- [Raw data]:
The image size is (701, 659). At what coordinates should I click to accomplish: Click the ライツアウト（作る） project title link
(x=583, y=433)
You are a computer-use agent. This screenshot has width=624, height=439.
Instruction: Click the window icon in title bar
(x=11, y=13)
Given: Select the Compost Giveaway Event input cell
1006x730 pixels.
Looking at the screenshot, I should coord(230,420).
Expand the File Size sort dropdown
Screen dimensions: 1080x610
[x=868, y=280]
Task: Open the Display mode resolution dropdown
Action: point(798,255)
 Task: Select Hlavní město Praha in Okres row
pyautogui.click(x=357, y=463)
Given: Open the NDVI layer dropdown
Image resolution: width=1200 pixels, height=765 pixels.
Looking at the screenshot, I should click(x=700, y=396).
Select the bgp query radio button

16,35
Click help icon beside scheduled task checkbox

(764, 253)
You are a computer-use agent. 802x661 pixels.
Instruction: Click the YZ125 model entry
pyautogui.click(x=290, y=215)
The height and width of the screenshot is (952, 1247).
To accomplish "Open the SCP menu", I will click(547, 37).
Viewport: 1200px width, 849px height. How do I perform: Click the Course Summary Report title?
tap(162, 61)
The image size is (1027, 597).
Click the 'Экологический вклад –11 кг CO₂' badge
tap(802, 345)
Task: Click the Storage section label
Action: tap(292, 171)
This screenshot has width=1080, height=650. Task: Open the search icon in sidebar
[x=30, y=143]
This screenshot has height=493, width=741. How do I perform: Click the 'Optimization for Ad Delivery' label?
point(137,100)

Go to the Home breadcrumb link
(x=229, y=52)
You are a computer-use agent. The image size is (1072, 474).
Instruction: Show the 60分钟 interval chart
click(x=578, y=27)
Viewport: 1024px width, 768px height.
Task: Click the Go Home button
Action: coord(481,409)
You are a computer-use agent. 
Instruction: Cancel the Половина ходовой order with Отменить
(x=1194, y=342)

- [About this task]: Each line of the records that holds the word "Given" should be copied out.

- [Completed exercise]:
Given: Select the Compost Giveaway Event input cell
Given: Open the NDVI layer dropdown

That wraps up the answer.